Confessions of a researchaholic

November 12, 2021

Career corner cutting

Filed under: Real — liyiwei @ 10:46 am
Tags: ,

I have seen people cutting corners and playing little tricks for the sake of advancing their careers, but none of them, even without getting caught, have become very successful.
Maybe they shift their energy away from what they should really focus on, or they are not very confident about their character, ability, or effort.
And once they start on the wrong path, they tend to get caught up in a downward spiral without being able to get back on the right track.

At the end of the day, how we do things matters more than what we have done, and I would prefer achieving a little less than doing something that I know is not right.

November 11, 2021

Award nomination

Filed under: Real — liyiwei @ 5:13 pm
Tags: , ,

A few years back, someone asked me to nominate him/her for the SIGGRAPH significant new researcher award. At that time I found the conduct questionable, so I consulted with my PhD adviser, who told me that I should not incur any potential benefits or conflict-of-interests from the nomination. For example, an advisee receiving an award could potentially enhance the reputation of the adviser. A corollary is that the nomination should be anonymous, for which the nominee shouldn’t even be aware of being nominated (not to mention soliciting) as otherwise it is a form of doing favor.
In the end, I still did the nomination due to institutional pressure, but in retrospect I found the entire experience lame, and that person did not win the award anyway.

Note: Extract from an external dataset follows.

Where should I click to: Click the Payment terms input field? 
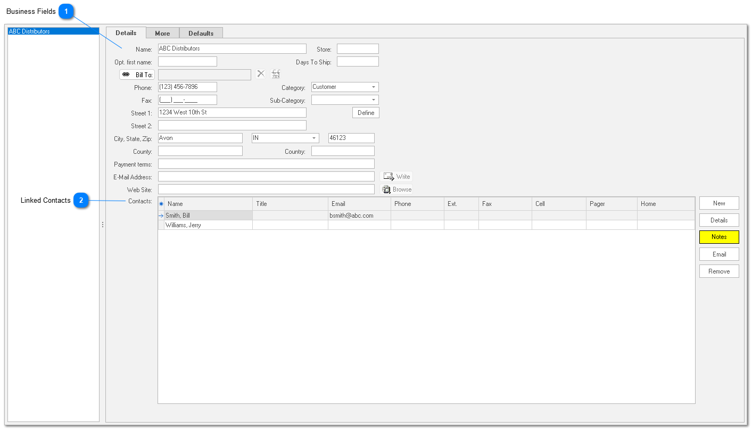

Today another individual asked me to nominate him/her for a research award, with whom I shared the above story.
I believe someone who deserves an award would not care about it.
I am not following baseball, but the most memorable event in MLB is when Ichiro Suzuki turned down a prestigious award, multiple times.

October 31, 2021

Qi and Ding interview

Filed under: Real — liyiwei @ 8:56 am
Tags:

Highly recommend. I particularly like the part about advices won’t prevent us from making mistakes but help us debug faster.

October 4, 2021

Don’t practice until you get it right. Practice until you can’t get it wrong.

Filed under: Real — liyiwei @ 9:12 am
Tags: ,

I would do this if I have an infinite amount of time. But my life is finite, so I have to weigh the opportunity costs.

September 25, 2021

Job title

Filed under: Real — liyiwei @ 10:22 am
Tags: ,

Among all the aspects of a job, title has probably the largest ratio of what people care about psychologically over the practical cost/value/importance.
It cost an employer little-to-nothing to dish out prestigious-sounding job titles.

August 18, 2021

How to schedule meetings

Filed under: Real — liyiwei @ 2:36 pm
Tags:

First, ask whether a meeting is really necessary. More often than not, the discussion can be better conducted asynchronously via other means.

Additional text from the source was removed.